I am neither the first nor the last to create such polarized attitudes and perspectives. Indeed throughout history, friends of the truth have faced obstacles and enmity, including the messengers of God. Perhaps, when looking at this situation, we should say that maybe we haven't represented ourselves or explained ourselves accurately to people. When we reflect on this, we should say, "If we were able to make it clear that we have nothing for them to be concerned about, then they wouldn't harbor enmity against us." We should give others the benefit of the doubt. Around the world, whole societies experience paranoia. And people in Turkey are also affected by this. We should act and express ourselves in such a way that eliminates every negative thought or suspicion. But we should also accept the fact that some people have historically entrenched attitudes and cannot change. So it is not possible to be praised and loved at the same degree by everybody.

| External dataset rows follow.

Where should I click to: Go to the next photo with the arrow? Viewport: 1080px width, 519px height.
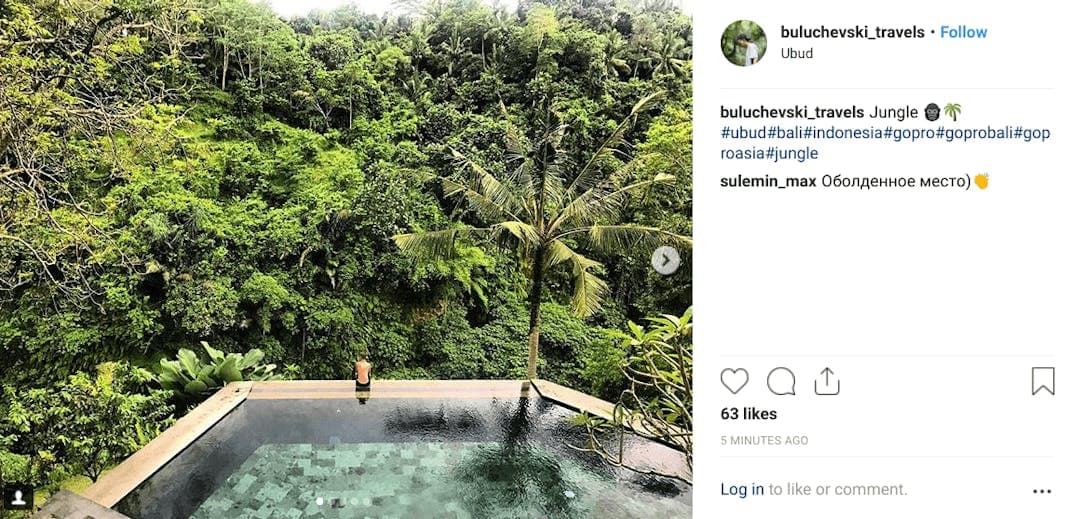click(x=665, y=261)
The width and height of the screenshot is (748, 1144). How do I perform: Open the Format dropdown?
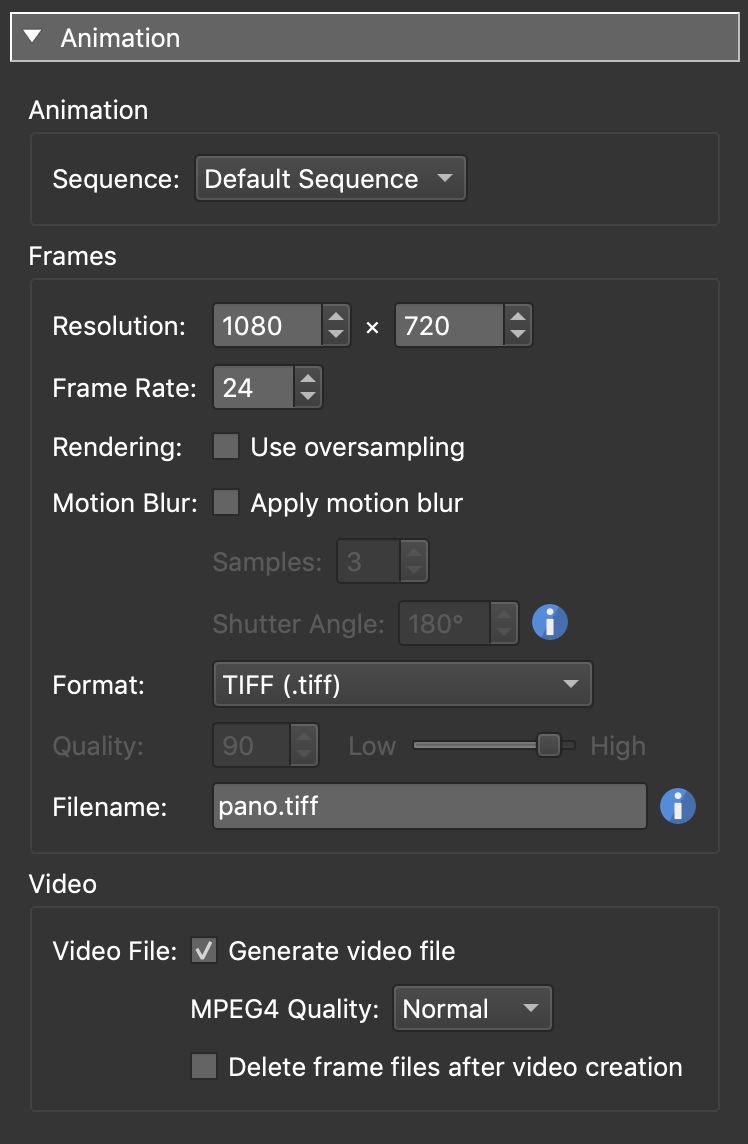click(x=402, y=684)
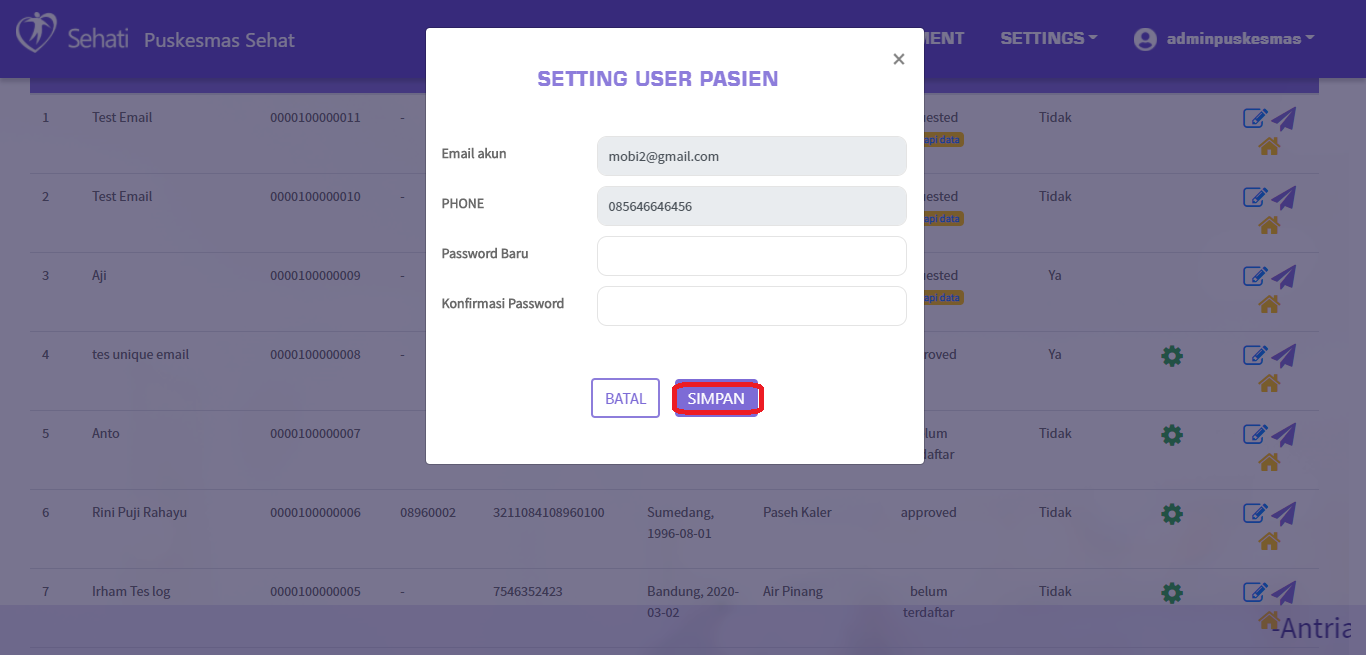
Task: Click the home icon in Anto's row
Action: (x=1269, y=462)
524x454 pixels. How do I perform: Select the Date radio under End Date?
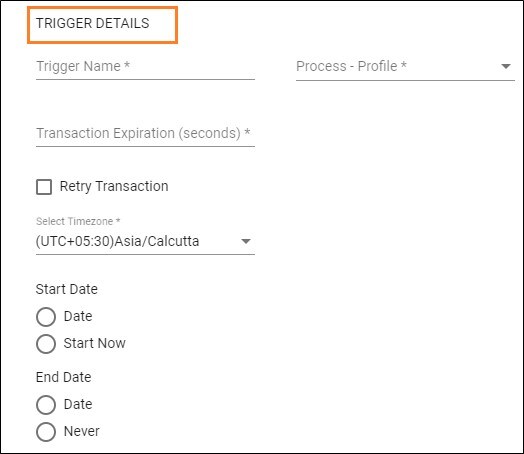pyautogui.click(x=46, y=405)
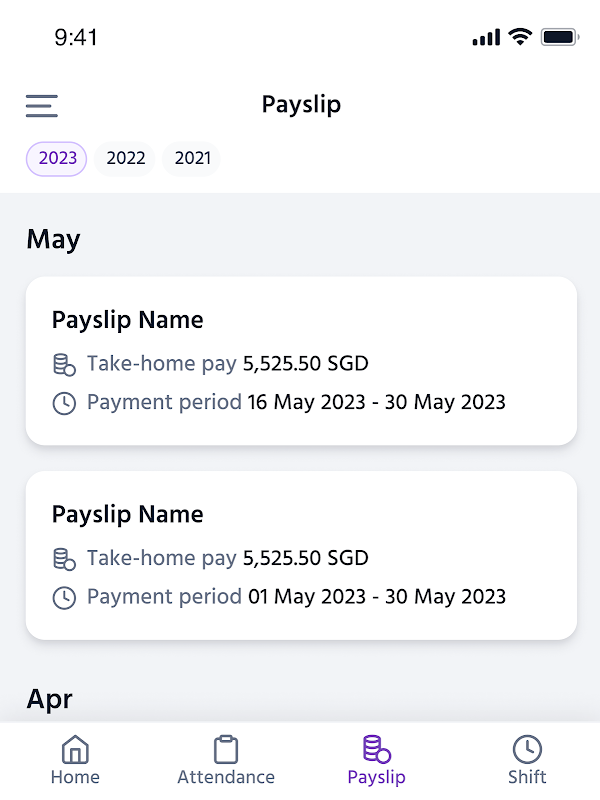Tap clock icon in second payslip card

tap(64, 598)
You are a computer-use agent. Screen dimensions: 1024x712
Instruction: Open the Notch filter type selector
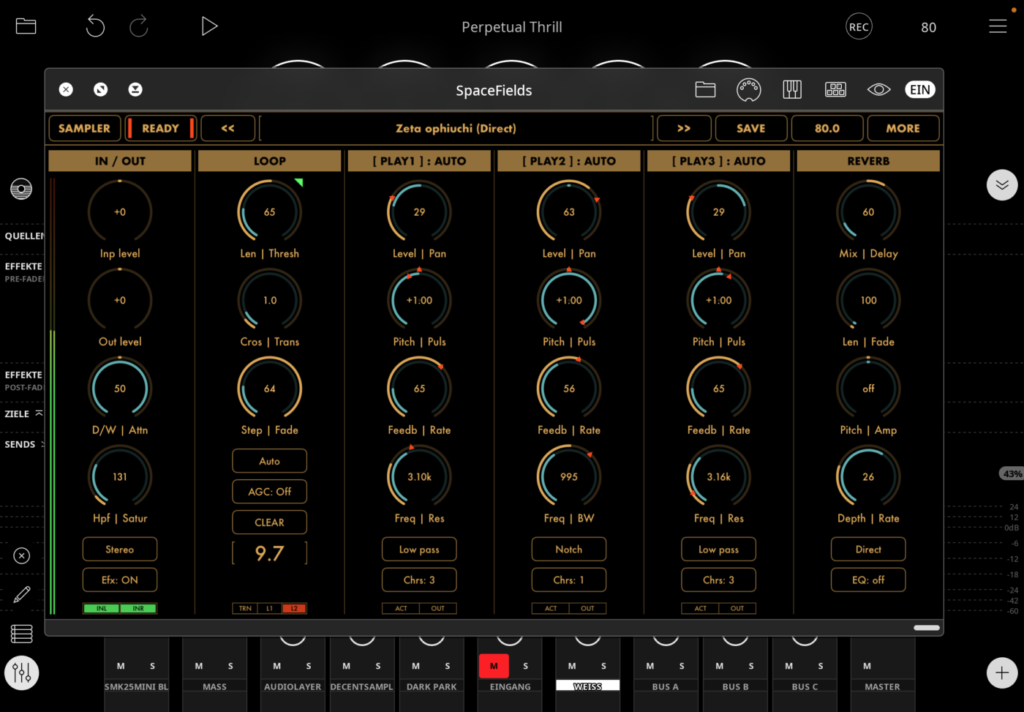pyautogui.click(x=569, y=549)
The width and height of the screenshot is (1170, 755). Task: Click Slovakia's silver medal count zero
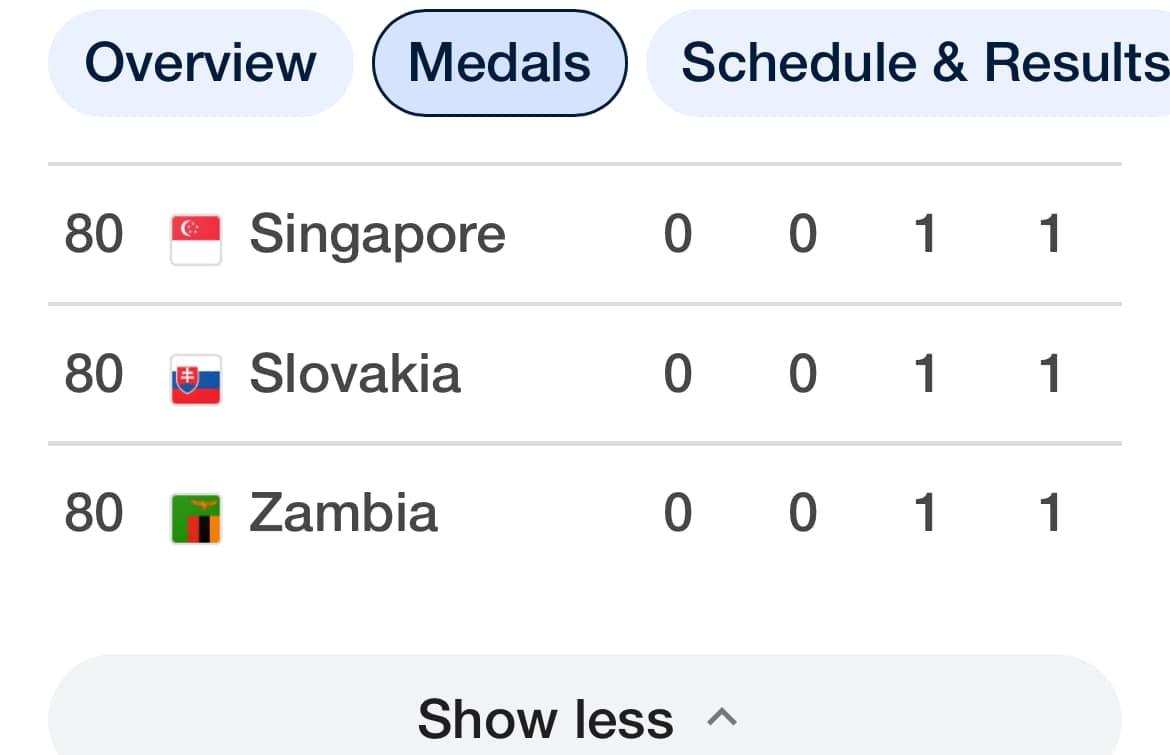(x=803, y=374)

We can consider this matter from different angles. First, it is always possible for a person to go through an evolution in his thinking. In an article I wrote years ago I asked: Are you today the same person as yesterday? And are your interlocutors the same people as yesterday? Neither you are exactly the same person, nor are your interlocutors, which means tomorrow neither of you will be the same person either.
Although there are no legal obstacles for my return to Turkey, I am concerned that certain circles are waiting for an opportunity to reverse the democratic reforms that were started in the early 1990s and accelerated in the last decade. I am concerned that these elements will try to take advantage of my return by putting the government in a difficult position. I have to sacrifice my intense desire to return to my homeland in the interest of both Turkey and the good work of volunteers of the (Gulen) movement around the world. I feel that I need to live with my pain of yearning to return and stay here until there are no more concerns about the consolidation of democratic reforms. Additionally, while in Turkey, I would seek corrections and possible legal actions against libel and slander. Here, I am away from such harassment, and I am less affected by them. I find this place more tranquil.
Turkey is in accession talks with the European Union. Part of Turkey is considered in Europe and the other part in Asia, and sometimes it is considered in the Middle East. It stands in a very important place geographically and politically. It is crucial for Turkey to preserve and advance its achievements in democratization, thanks in part to its ongoing relationship with the European Union.